Finding Organic Structure


Two fellow writer friends recently inquired about how my book was going. It’s a legit question—eight months ago I flaunted online that I’d written 85 pages of said manuscript before going totally silent about it. Since then, I’ve barely been able to look at it. It actually took writing 85 pages about my Caminos and everything that came before and in between to realize that I had no idea how to write a book. My lack of formal writing training has finally caught up with me.

No, I’m not waiting for some golden strike of lightning to show me the way to write this thing, or even for the possibly never-to-be-seen opportunity to go back to school. I simply don’t know what the story of my book is. What do I have? Two, five-week hikes across a country, a childhood filled with stories that would raise the hairs on the back of your neck, a year of trauma therapy, and all the details in between. Believe it or not, this does not make a story. It makes a very long journal entry. Lucky for me, I no longer have shame in sharing these stories. I do feel that I own them–I am ready to be my own narrator. So, that’s good.

But as I mentioned in my post on Tuesday—I have a pile of memories, stories, and lofty themes that could make endless books that I sure as hell wouldn’t want to read. Maybe someone would, but not me. I’m not putting down my experiences, I just haven’t found the proper way to honor these memories yet.

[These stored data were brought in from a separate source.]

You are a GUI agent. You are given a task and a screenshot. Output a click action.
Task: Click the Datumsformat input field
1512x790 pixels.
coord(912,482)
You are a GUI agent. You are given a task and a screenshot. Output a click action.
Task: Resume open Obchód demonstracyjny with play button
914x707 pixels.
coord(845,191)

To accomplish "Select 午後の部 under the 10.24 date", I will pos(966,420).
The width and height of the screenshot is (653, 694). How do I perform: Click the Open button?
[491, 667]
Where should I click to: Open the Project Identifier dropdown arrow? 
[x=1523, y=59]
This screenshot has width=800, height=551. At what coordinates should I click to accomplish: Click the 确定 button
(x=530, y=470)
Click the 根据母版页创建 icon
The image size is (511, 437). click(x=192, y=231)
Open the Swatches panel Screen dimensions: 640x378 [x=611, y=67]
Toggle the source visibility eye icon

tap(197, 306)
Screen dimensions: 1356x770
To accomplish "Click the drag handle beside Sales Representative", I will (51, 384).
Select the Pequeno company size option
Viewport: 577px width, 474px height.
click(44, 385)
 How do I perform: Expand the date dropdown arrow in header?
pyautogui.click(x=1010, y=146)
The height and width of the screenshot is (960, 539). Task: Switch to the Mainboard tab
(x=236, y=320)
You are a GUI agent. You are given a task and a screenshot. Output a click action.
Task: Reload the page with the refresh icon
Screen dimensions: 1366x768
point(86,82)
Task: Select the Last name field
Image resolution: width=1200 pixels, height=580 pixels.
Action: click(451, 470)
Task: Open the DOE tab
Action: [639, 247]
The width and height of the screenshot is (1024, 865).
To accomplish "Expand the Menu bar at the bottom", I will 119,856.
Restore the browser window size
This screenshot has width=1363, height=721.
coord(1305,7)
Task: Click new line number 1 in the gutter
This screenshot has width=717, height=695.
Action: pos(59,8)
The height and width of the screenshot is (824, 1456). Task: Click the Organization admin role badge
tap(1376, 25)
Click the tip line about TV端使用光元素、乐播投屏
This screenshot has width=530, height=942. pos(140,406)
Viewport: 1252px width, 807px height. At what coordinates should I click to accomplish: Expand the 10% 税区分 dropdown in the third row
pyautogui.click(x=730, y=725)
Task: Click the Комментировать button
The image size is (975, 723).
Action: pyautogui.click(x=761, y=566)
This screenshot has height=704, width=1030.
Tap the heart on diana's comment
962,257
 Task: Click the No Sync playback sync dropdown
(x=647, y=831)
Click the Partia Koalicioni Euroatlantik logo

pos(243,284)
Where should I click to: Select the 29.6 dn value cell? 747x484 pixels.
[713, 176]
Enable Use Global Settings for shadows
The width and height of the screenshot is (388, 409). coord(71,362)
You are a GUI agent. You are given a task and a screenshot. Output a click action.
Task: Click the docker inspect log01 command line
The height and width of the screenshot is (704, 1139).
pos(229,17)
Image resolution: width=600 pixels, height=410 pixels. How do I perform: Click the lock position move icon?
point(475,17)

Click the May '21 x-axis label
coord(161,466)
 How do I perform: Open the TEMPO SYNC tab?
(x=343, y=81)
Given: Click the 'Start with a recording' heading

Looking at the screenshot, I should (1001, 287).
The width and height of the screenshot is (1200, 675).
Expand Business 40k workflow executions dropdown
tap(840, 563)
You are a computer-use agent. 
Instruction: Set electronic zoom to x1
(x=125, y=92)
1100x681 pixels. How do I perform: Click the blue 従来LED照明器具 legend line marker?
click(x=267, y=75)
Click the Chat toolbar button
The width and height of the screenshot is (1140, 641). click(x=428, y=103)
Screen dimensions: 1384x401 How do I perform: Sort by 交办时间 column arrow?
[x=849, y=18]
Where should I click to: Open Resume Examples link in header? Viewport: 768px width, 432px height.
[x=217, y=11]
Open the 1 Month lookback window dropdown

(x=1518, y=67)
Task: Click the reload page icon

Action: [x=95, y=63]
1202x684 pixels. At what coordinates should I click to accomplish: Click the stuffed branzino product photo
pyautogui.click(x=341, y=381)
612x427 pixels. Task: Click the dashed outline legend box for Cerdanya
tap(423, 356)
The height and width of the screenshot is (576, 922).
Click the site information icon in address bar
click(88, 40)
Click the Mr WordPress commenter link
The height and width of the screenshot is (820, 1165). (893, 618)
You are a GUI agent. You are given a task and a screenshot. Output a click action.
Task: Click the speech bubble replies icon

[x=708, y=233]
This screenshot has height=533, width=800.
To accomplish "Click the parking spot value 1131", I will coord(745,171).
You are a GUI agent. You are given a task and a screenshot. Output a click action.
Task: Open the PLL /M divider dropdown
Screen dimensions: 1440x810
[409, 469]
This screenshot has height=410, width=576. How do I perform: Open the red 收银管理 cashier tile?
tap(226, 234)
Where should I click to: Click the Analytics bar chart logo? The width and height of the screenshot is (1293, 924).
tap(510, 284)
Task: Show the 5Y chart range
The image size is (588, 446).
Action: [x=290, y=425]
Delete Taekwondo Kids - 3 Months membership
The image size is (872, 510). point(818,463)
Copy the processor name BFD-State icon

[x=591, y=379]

So how do you do that? The last chapter I read in Natalie Goldberg’s book dealt with finding organic writing structure. Instead of depending on the 5th grade essay structure—roman numerals and all—she suggests that a writer must find some way to structure their writing that works for them. For her, this came after decades of writing with little structure at all–as I’ve been doing quite unsuccessfully. When she did find something that worked for her, she was finally able to sift through that pile of thoughts living in her writer’s mind.

One of her journaling tactics—and eventually her writing structure—comes from jotting down phrases, sights, stories and anything that inspires her throughout her day into her journal. When she sits down to write something longer, she writes one or more of these at the top of her page and sees what comes out within these ideas. This allows your brain to ramble within a theme, it brings out the actual story you need to write—opposed to restricting yourself to the jail that is linear memoir writing.

I’ve done this bunch of times on this blog—my birthday month of stories, the acts of connection series, and even a list of Camino stories that fizzled out. But perhaps my structure has been too tightly held—too much pressure to create something interesting every day. I could, for example, move through the Camino towns as the inspiring word at the top of the journal page. I could try to tap into where my mind lived while walking through each of these little Medieval towns.

So yes, I have 85 sing-spaced pages of gobbledygook (did you know that’s actually a real word? And that I’ve been saying “gobbledyGOOP” my whole life?).  Anyway, what I wrote is not my Camino story. Perhaps it’s all the “this is what people will want to read” crap that I needed to write first.

I do feel a bit like I’m starting fresh, but this time, I’d like to at least be prepared. As I continue to write about not writing, I welcome any book, blog, or class suggestions for those also in this strange boat.

Perhaps one day I’ll look back on this post and say, “How nice! I had no idea I’d eventually write the darn thing.” Who can say.

For now, I’ll go back to sipping my cup of coffee in a bouncy plastic chair outside my favorite coffee shop where I currently sit. The guy next to me is mansplaining college courses to his–daughter? niece? friend?–even though she knows way more about the whole thing that he does. I’m dying to cut in to tell her that she doesn’t have to decide what to do with her life yet, and that no matter how much she plans and trains in one subject, she may still end up sitting in a coffee shop chair trying to recreate her artistic career at 31. But perhaps not.